On Thursday that same week, Christian, one of our Jr. Coaches, got a lead for two places in Kayonza. One was a two-bedroom apartment in an outdoor common area, with an adjacent one-bedroom apartment. Personally, I wasn’t a fan of the lack of privacy and living space.

Another potential home was down the street. We turned the corner to see a legitimate house behind a wraparound cement wall, a rustic red gate, a shiny tin roof and blue shutters. The owner was a mother of one of our Shooting Touch Secondary boys at the Kayonza court. She’s the most motherly figure you could imagine.

This time, I liked what we saw in the place. There was a smoothly paved driveway deep and wide enough to fit the Shooting Touch vehicle, clear potential for a front patio area, three spacious bedrooms, a living room area, a kitchen space, four backyard huts and, lastly and most importantly, the potential for an indoor bathroom with running water.

We figured this house would be the best chance for us to move in all together, and do so in a quick manner. The unanimous decision was putting money down the following day. We’d obviously be putting this family out of their immediate home, so we felt bad, especially for the hard-working mother. Then we understood what opportunities our down payment of $320,000 RWF and future rent money could possibly create.

The next day, an hour after we signed on the house, I received a phone call.

I didn’t recognize the number, but after muddled noises and forced greetings, I made out that the person on the other line was John. “I have a house for you,” he said.
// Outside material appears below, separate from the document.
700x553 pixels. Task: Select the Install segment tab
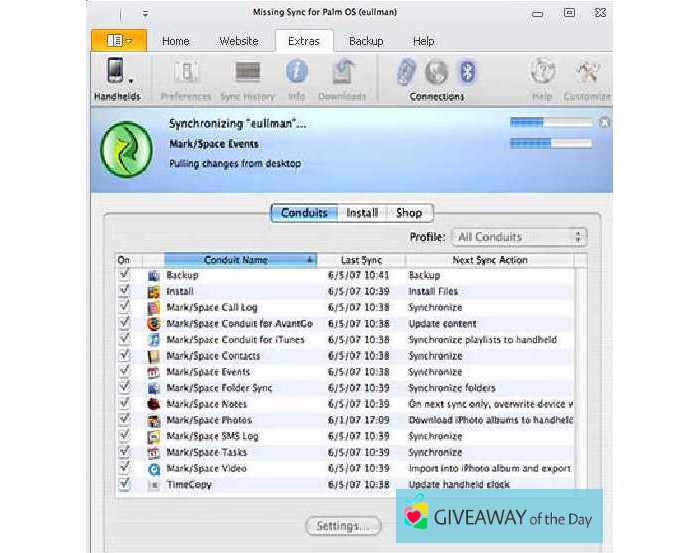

I had to break the news to him that we just purchased our new rental, but I appreciated his help. I really did, too. John kept his word, to a point. Who would’ve thought this random guy would take time out of his week to help two people he’d only talked to for five minutes?

John and I both discussed plans to meet and chat in Kayonza that evening, but when I arrived to town and called his line, no answer came from the other end. To this day, I haven’t heard from him. I’m still curious as to whether he really did find us a potential house and how much it was.

Even more so, I’m curious if he’ll find a way to show up in our lives again. Being in a foreign country for only a limited amount of time, I frequently think about my ticking clock. There’s no guarantee I’ll return to Rwanda after my ten months. All my future embraces and heart-felt “Amakuru’s” could simply be grains of sand in an hourglass.

Fast-forward to last Sunday, our expected move-in date. Postponed. The unfinished bathroom was probably still just that, unfinished. Our next expected move-in, Monday. Postponed. Could be anything at this rate. Finally, we were told we could move our belongings in Tuesday evening.

We jumped at the chance, had our Rwinkwavu crew find us a taxi and took off in a beat-up Toyota just big enough to contain all our baggage. That night, I marched over a mile stretching my arms to the brink so I could carry a twin mattress over my head all the way to my new bedroom. Our own two legs were the only moving companies available after eight o’clock.

With a full stomach of brochettes and celebratory beers for our first successful rental in Rwanda, we crashed on our mattresses. The house was completely cleared out except for our own luggage, backpacks and what we could carry. The living room cement floor was our bed frame.

We’ve upgraded the crib a bit since the first night — one more bed, three plastic chairs, kitchen shelves, a laundry basket and mosquito nets — but the inside is still fairly desolate.

In time, I’m confident we’ll make it our own.

The kids — well, not to mention the whole neighborhood — know exactly where we live now. The little ones just make it obvious. They rush in packs to see us when we leave for the day, or peer through the cracks of our gate, or climb on each others shoulders to peek over the barrier wall.

For now, we’re still the “Muzungus!” of the community. I don’t think that will change during our fellowship. Eventually, though, hopefully Kayonza’s own will warm up to calling us neighbors.